▶ [EXERCISE AIM]:
Could you reproduce the email on Parmenides' argument for "It is" in full, word for word?

▶ [SELECTED EXCERPT]:
________________

To: Larry B.
From: Geoffrey Klempner
Subject: Parmenides' argument for the proposition, 'It is'
Date: 7 August 2012 14:07
Thank you for your email of 27 July, with your third essay for the Ancient Philosophy program, in response to the question, 'Analyse, and give a commentary on Parmenides' argument for the proposition, 'It Is'.'
I am impressed by the amount of work you have put into this, not only in terms of research but also thinking about Parmenides' argument and the question of what he meant by the proposition, 'It is.'
You remark at the beginning that Raymond Tallis 'suggests that the principle notion of Parmenides' 'It is' rests in the concept that truth lies outside direct experience,' and then you go on directly to connect this two what I say about Metaphysics as that 'which investigates the nature of reality and includes that which is beyond the human senses and therefore beyond human science.'
However, we seem to be dealing with two different distinctions here. The first distinction concerns the very idea of a difference between appearance and reality. You are travelling along a dusty road on a hot summer's day and see water shimmering in the distance. The reality is that you have seen a mirage.

________________

▶ [PROVIDED DATA]:

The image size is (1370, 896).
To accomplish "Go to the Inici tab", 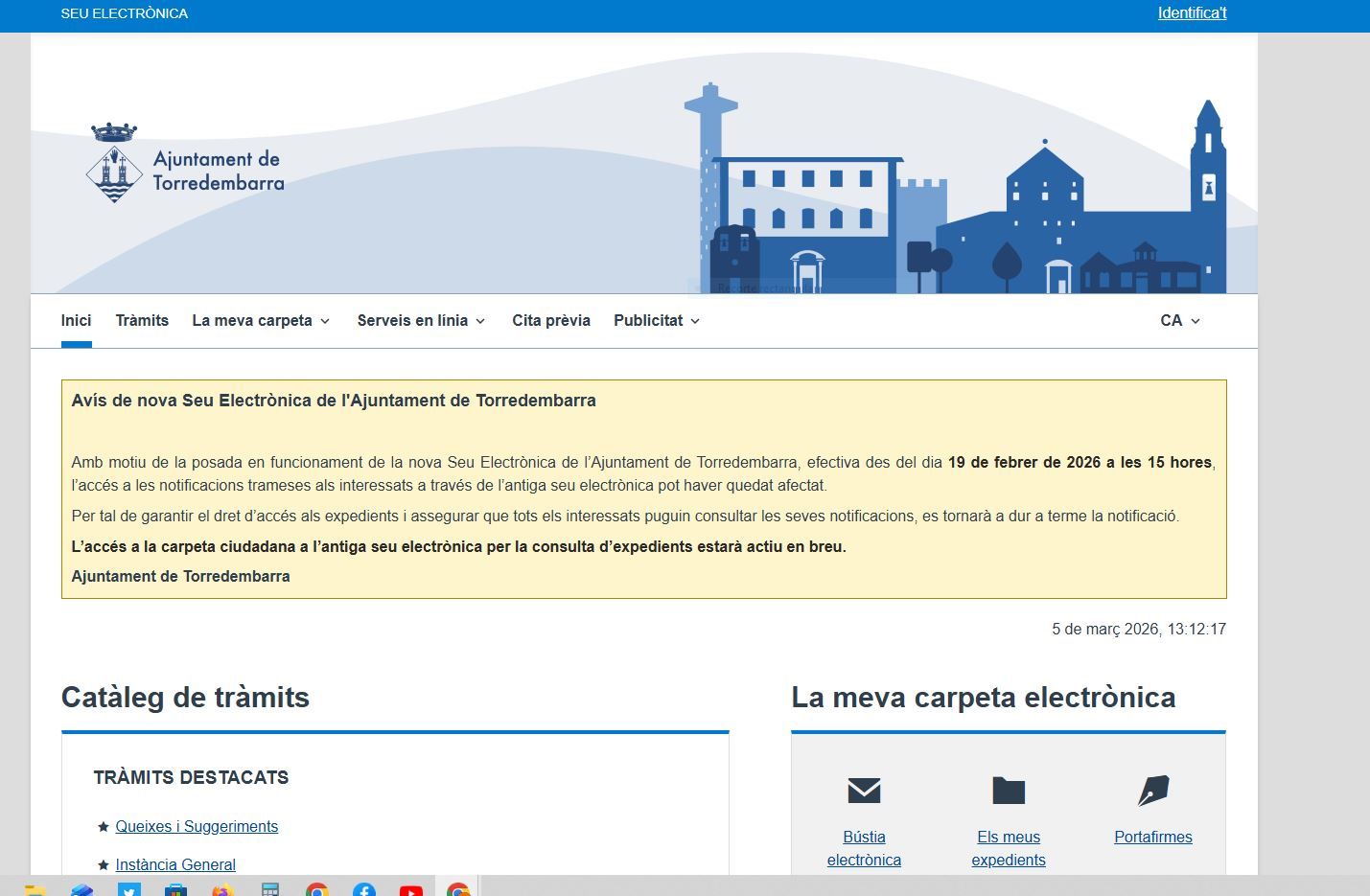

________________

▶ [REPLY TO THE EXERCISE]:
To: Larry B.
From: Geoffrey Klempner
Subject: Parmenides' argument for the proposition, 'It is'
Date: 7 August 2012 14:07
Thank you for your email of 27 July, with your third essay for the Ancient Philosophy program, in response to the question, 'Analyse, and give a commentary on Parmenides' argument for the proposition, 'It Is'.'
I am impressed by the amount of work you have put into this, not only in terms of research but also thinking about Parmenides' argument and the question of what he meant by the proposition, 'It is.'
You remark at the beginning that Raymond Tallis 'suggests that the principle notion of Parmenides' 'It is' rests in the concept that truth lies outside direct experience,' and then you go on directly to connect this two what I say about Metaphysics as that 'which investigates the nature of reality and includes that which is beyond the human senses and therefore beyond human science.'
However, we seem to be dealing with two different distinctions here. The first distinction concerns the very idea of a difference between appearance and reality. You are travelling along a dusty road on a hot summer's day and see water shimmering in the distance. The reality is that you have seen a mirage.